Certamente que nos EUA também existem monopólios e vícios, mas não dá para comparar com o cenário brasileiro, que chega ao cúmulo do ridículo.
O Brasil cresceu, mas ainda possui práticas de republica de banana. A Globo de fato manda no cenário audiovisual, na tv e no cinema.
Uma revolução audiovisual no Brasil geraria milhões de empregos, de produtos um pouco mais independentes e por consequência, o fortalecimento da nossa democracia.
O Brasil é um país com potencial audiovisual muito maior do que os EUA, pela amplitude cultural da formação do nosso povo. E quanto à qualidade das produções, não é preciso ir muito longe: o cinema argentino tem dado goleada no nosso. Já venceram um Oscar e estão prestes a levar outro, com Relatos Selvagens, um filme que trata de situações cotidianas, dentro do contexto cultural argentino. Se não abrirmos espaço para outras produtoras, que não a Globo Filmes, seguiremos à mercê do “padrão novelinha” que se transformou a produção nacional, apesar do aumento dos investimentos governamentais, no setor audiovisual.
Você tocou em um ponto muito importante, Fernando. As TV’s abertas no Brasil não só são nefastas pela manipulação das notícias, mas também porque emburrecem a população brasileira, quase 24 horas por dia. Programas de frivolidades, fofocas sobre ‘famosos’ criados pela própria TV, programas “policiais” que anestesiam as pessoas contra as atrocidades através de imagens fortes que devem deixar os telespectadores mais coniventes com violências (desde que seja contra os “bandidos” e não com “cidadãos de bem”…). Perdoem-me se soar arrogante, mas a maioria dos apresentadores são ignorantes espalhando ignorância…
As novelas estão cada dia com roteiros mais estúpidos, personagens mais fracos e morais mais estranhas… Não agregam conhecimento. Não fazem refletir. Não inspiram ninguém a ser nada de bom… Ao contrário, devem inspirar os telespectadores a serem mais fúteis e a querer comprar mais e mais, para terem uma aparência digna das madames das novelas.
A única coisa que pode ser vista como boa, na minha opinião, é a tentativa da Globo de acostumar a população com a questão da homossexualidade. Mas ainda assim, tenho minhas críticas por alguns personagens e conflitos criados.
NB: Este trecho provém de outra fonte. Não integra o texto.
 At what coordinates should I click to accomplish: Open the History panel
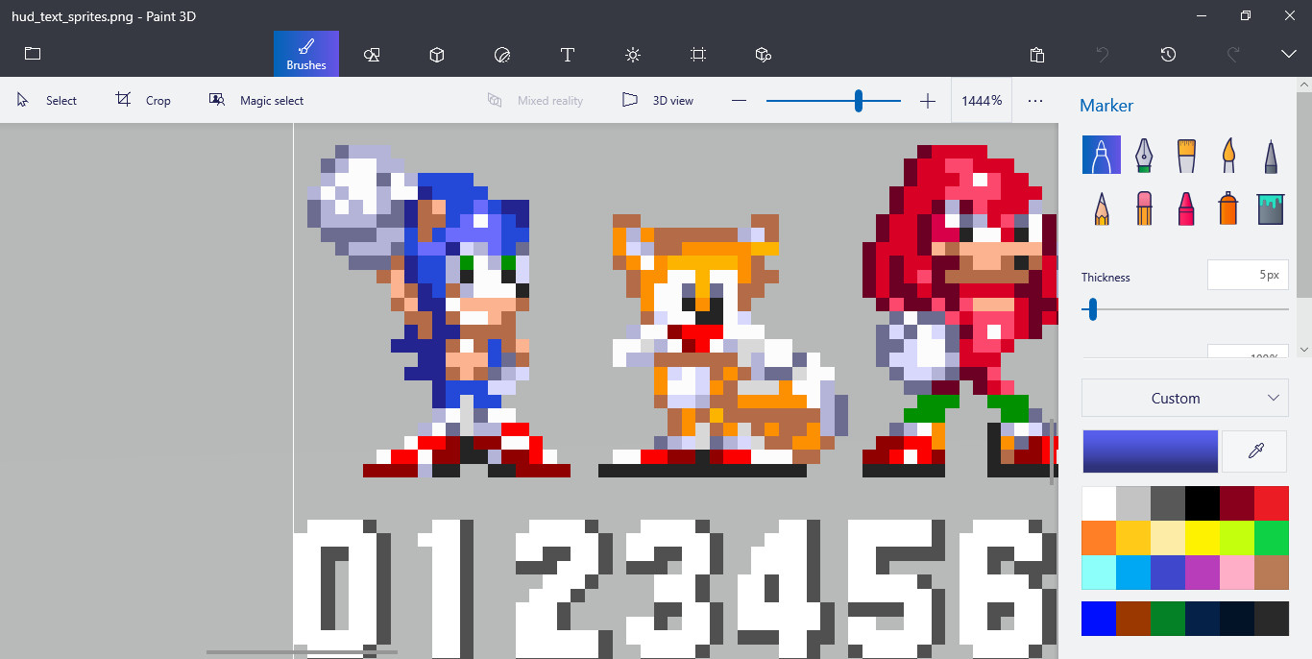(x=1168, y=55)

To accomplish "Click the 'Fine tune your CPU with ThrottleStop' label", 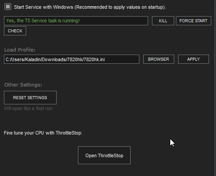I will coord(43,133).
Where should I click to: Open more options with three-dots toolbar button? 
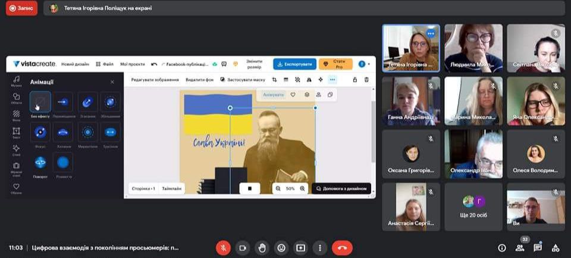[x=332, y=80]
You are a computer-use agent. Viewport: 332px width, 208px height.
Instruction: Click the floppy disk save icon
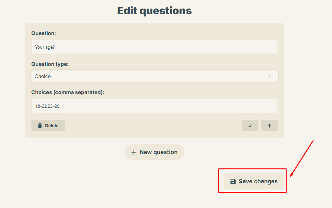(233, 181)
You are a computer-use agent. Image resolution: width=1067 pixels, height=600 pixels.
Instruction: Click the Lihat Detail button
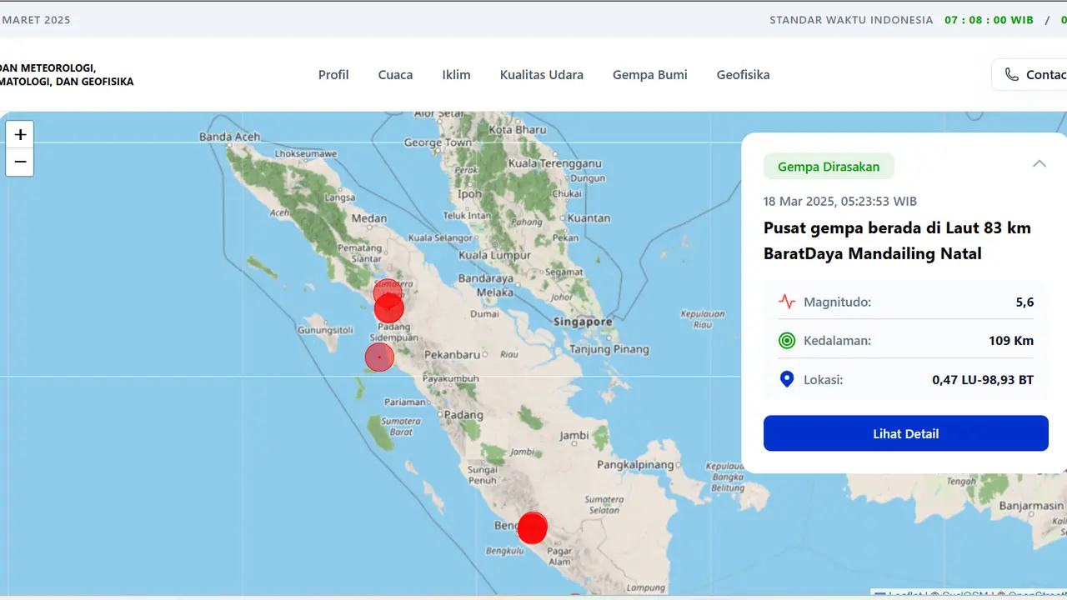(905, 433)
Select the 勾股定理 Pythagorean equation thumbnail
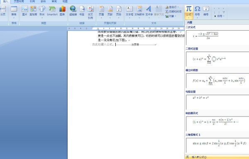249x159 pixels. coord(217,102)
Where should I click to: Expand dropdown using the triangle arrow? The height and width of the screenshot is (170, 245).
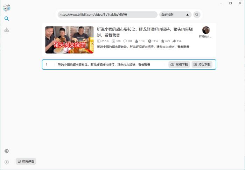point(188,15)
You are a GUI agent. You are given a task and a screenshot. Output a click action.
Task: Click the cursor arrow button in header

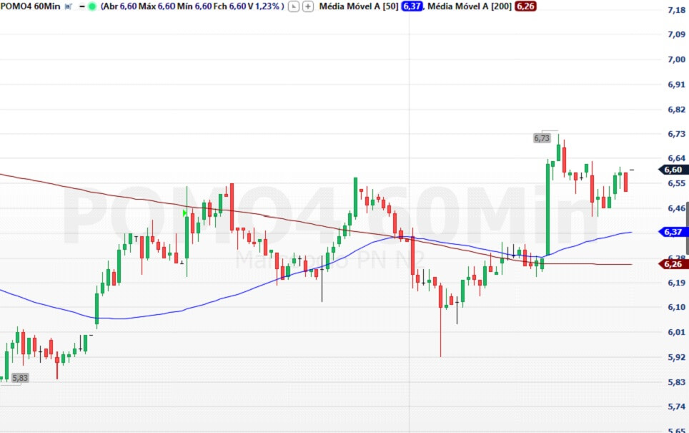pyautogui.click(x=294, y=6)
É tudo muito imposto e quadrado.. Um modelo já pronto e que não admite muitas novidades.
Saudades da TV Colosso, do Castelo Rá-Tim-Bum.. Era uma época em que eu aprendia com a TV. Não sei se as crianças de hoje têm a mesma sorte. Os adultos, com certeza não têm. Hoje são pouquíssimos os programas que têm ao menos uma parte de seus conteúdos (uns 10% do tempo de transmissão, que sejam) voltada para a transmissão de conhecimento. Ou para discussões minimamente inteligentes ou edificantes.
O povo brasileiro merece (e precisa de) muito mais.
Fernando Brito, uma sugestão: não deixe de assistir os dois Jogos Vorazes que tem no Netflix e depois pegar o lançamento do terceiro da série que está no cinema. É uma obra muito política, fala de cultura do entretenimento, consumismo, controle da mídia, desigualdade social, revolução e guerra. Embora os anúncios e propagandas sejam voltados ao público adolescente, os filmes são mais do que aparentam. Tenho certeza de que você vai gostar e não duvido que ainda saia uma crônica a respeito. Abraços.